What is v+1 divided by (v+1)???????
ehild

10. Sep 26, 2014

### _N3WTON_

nvm

11. Sep 26, 2014

### _N3WTON_

12. Sep 26, 2014

### Orodruin

Staff Emeritus
You seem to have assumed that $v'/(v+1) = 0$. This is not the case so I suggest you recheck that algebra.

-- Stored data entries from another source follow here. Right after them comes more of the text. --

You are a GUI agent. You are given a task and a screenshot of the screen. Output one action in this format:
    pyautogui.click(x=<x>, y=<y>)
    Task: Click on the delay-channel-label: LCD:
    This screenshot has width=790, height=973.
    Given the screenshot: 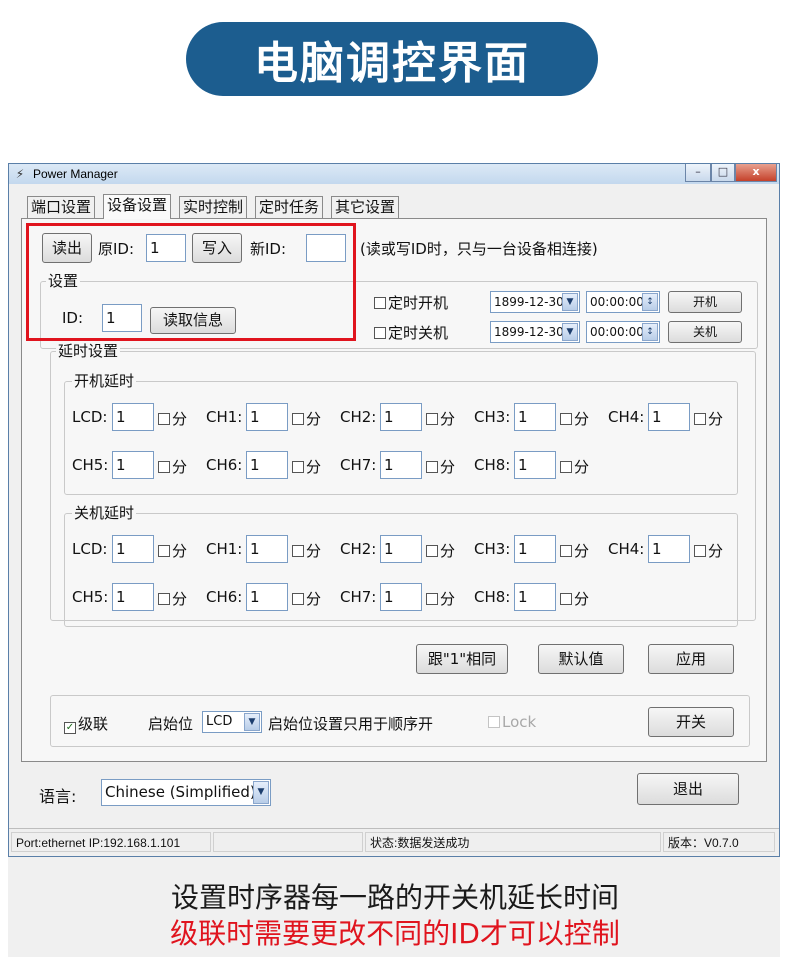 What is the action you would take?
    pyautogui.click(x=90, y=549)
    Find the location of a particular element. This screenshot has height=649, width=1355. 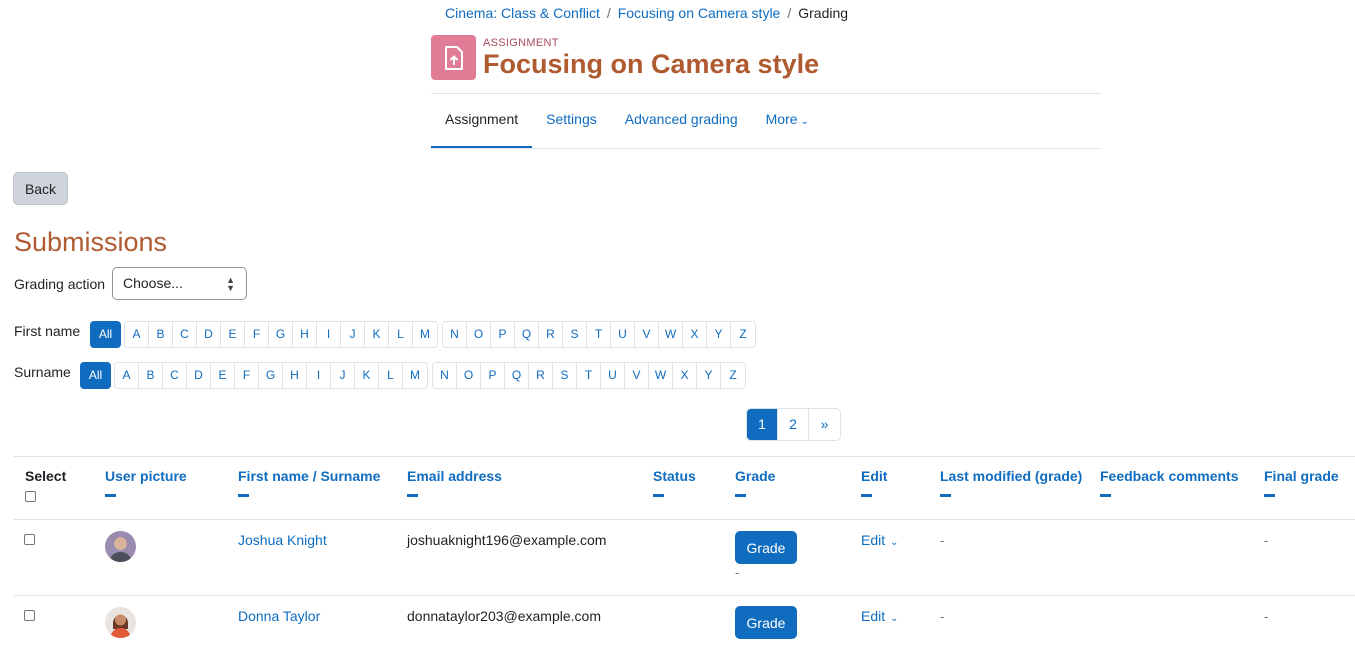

Another option is to find a particular solution (there is a fairly obvious one) and then add the solution to the homogeneous equation to that (which works since the ODE is linear).

13. Sep 26, 2014

### _N3WTON_

you're right, I do apologize for that....I'll make the edit now

14. Sep 26, 2014

### _N3WTON_

ok, I see the mistake now...thank you

15. Sep 26, 2014

### pasmith

You are integrating both sides with respect to $x$. It is crucial to state what variable you are integrating with respect to, because shortly you will use substitution to change $\int \frac{v'}{v +1}\,dx$ into an integral with respect to $v$.

16. Sep 26, 2014

### _N3WTON_

thank you, so here is my second attempt:
$\int\frac{v'}{v+1} dx = \int dx$
$ln(v+1) = x + C$
$v+1 = e^x + C$
$x + y = e^x + C$

17. Sep 26, 2014

### ehild

the last line is wrong. It should be $v+1 = e^{x + C}$ instead.

18. Sep 26, 2014

### _N3WTON_

thank you....

19. Sep 26, 2014

### Ray Vickson

In your example, is it not the case that $f(x) = -1$ and $g(x) = x$?

20. Sep 26, 2014

### ehild

And $v+1 = e^{x + C} = Ae^x$ . The constants C or A depend on the initial condition.

ehild

21. Sep 26, 2014

### _N3WTON_

ok, the initial condition was f(0) = 1...you arrived at that answer just by bringing the constant C in front of the exponential?

Last edited: Sep 26, 2014
22. Sep 26, 2014

### _N3WTON_

ok so if i were to use the integrating factor method I would set:
$p(x) = -1$ ?
I'm still a bit confused about how I could do this problem using integrating factor method...I understand how to use separation of variables..

23. Sep 26, 2014

### Ray Vickson

There is a standard formula; just apply it to your problem.

24. Sep 26, 2014

### ehild

You know that $e^{{x+C}}=e^C e^x$, but eC is also a constant, I denoted it by A. So v+1=y+x+1=Aex.. Applying the condition y(0)=1, 1+1=A.

25. Sep 27, 2014

### Orodruin

Staff Emeritus
Just for completeness, since we have a linear ODE with constant coefficients and a polynomial inhomogeneity, we could simply have assumed a particular solution of the form $y_p = ax + b$ and arrived at $a = b = -1$ and thus $y_p = -x-1$, $y'_p = -1$. We then write $y = y_p + y_h$ where $y_h$ satisfies the homogeneous ODE $y'_h = y_h$, which I believe anyone familiar with differential equations can solve ... This approach is what I was trying to hint at in post #12.